Update the entries below so that each "dropdown" becomes "menu", and keep every other word and character unchanged.

## DATA FOR THIS EXERCISE
········
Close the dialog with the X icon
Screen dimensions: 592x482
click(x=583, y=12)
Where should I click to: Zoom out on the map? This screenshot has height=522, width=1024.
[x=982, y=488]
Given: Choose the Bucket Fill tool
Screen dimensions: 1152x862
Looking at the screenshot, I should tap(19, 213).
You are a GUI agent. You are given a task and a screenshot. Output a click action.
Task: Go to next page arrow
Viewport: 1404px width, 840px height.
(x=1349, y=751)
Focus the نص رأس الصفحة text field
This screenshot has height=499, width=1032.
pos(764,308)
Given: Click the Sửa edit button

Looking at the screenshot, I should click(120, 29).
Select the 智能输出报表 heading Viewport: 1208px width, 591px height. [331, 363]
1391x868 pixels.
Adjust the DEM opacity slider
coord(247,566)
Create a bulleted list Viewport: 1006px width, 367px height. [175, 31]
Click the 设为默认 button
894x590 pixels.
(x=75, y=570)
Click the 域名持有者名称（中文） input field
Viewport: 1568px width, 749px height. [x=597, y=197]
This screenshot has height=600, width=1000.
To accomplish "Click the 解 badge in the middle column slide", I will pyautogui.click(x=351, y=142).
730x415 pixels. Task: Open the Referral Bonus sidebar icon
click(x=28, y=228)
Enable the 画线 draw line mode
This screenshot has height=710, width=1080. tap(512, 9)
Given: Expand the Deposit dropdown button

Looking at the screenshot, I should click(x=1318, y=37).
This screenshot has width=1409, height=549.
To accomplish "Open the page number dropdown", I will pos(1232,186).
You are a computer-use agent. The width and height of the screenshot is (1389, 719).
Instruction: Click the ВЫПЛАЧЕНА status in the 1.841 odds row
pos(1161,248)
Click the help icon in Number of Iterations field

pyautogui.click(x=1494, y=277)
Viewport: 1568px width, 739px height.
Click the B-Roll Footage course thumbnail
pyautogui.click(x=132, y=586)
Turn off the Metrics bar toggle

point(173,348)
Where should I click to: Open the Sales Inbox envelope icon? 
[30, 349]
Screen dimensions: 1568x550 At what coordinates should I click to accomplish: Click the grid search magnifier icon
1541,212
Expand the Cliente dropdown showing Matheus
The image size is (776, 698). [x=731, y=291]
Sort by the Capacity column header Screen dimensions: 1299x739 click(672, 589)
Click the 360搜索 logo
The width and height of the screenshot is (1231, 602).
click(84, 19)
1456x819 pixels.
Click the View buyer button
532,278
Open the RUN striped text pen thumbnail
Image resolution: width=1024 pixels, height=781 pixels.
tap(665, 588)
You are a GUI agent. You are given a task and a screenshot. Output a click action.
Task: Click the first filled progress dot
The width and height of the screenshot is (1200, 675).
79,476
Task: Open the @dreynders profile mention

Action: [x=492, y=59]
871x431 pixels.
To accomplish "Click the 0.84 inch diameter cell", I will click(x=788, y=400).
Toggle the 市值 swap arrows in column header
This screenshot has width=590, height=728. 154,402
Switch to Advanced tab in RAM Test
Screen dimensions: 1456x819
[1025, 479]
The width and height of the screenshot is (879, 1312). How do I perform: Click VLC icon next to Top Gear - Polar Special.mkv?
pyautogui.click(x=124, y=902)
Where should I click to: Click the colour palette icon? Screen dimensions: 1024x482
········
## ANSWER TO THIS TASK
Close the dialog with the X icon
Screen dimensions: 592x482
click(x=583, y=12)
Where should I click to: Zoom out on the map? This screenshot has height=522, width=1024.
[x=982, y=488]
Given: Choose the Bucket Fill tool
Screen dimensions: 1152x862
Looking at the screenshot, I should tap(19, 213).
You are a GUI agent. You are given a task and a screenshot. Output a click action.
Task: Go to next page arrow
Viewport: 1404px width, 840px height.
(x=1349, y=751)
Focus the نص رأس الصفحة text field
This screenshot has height=499, width=1032.
pos(764,308)
Given: Click the Sửa edit button

Looking at the screenshot, I should click(120, 29).
Select the 智能输出报表 heading Viewport: 1208px width, 591px height. [331, 363]
1391x868 pixels.
Adjust the DEM opacity slider
coord(247,566)
Create a bulleted list Viewport: 1006px width, 367px height. [175, 31]
Click the 设为默认 button
894x590 pixels.
(x=75, y=570)
Click the 域名持有者名称（中文） input field
Viewport: 1568px width, 749px height. [x=597, y=197]
This screenshot has height=600, width=1000.
To accomplish "Click the 解 badge in the middle column slide", I will pyautogui.click(x=351, y=142).
730x415 pixels. Task: Open the Referral Bonus sidebar icon
click(x=28, y=228)
Enable the 画线 draw line mode
This screenshot has height=710, width=1080. tap(512, 9)
Given: Expand the Deposit menu button

Looking at the screenshot, I should click(x=1318, y=37).
This screenshot has width=1409, height=549.
To accomplish "Open the page number menu", I will pos(1232,186).
You are a computer-use agent. The width and height of the screenshot is (1389, 719).
Instruction: Click the ВЫПЛАЧЕНА status in the 1.841 odds row
pos(1161,248)
Click the help icon in Number of Iterations field

pyautogui.click(x=1494, y=277)
Viewport: 1568px width, 739px height.
Click the B-Roll Footage course thumbnail
pyautogui.click(x=132, y=586)
Turn off the Metrics bar toggle

point(173,348)
Where should I click to: Open the Sales Inbox envelope icon? 
[30, 349]
Screen dimensions: 1568x550 At what coordinates should I click to accomplish: Click the grid search magnifier icon
1541,212
Expand the Cliente menu showing Matheus
The image size is (776, 698). [x=731, y=291]
Sort by the Capacity column header Screen dimensions: 1299x739 click(672, 589)
Click the 360搜索 logo
The width and height of the screenshot is (1231, 602).
click(84, 19)
1456x819 pixels.
Click the View buyer button
532,278
Open the RUN striped text pen thumbnail
Image resolution: width=1024 pixels, height=781 pixels.
tap(665, 588)
You are a GUI agent. You are given a task and a screenshot. Output a click action.
Task: Click the first filled progress dot
The width and height of the screenshot is (1200, 675).
79,476
Task: Open the @dreynders profile mention

Action: [x=492, y=59]
871x431 pixels.
To accomplish "Click the 0.84 inch diameter cell", I will click(x=788, y=400).
Toggle the 市值 swap arrows in column header
This screenshot has width=590, height=728. 154,402
Switch to Advanced tab in RAM Test
Screen dimensions: 1456x819
[1025, 479]
The width and height of the screenshot is (879, 1312). How do I perform: Click VLC icon next to Top Gear - Polar Special.mkv?
pyautogui.click(x=124, y=902)
Where should I click to: Click the colour palette icon? Screen dimensions: 1024x482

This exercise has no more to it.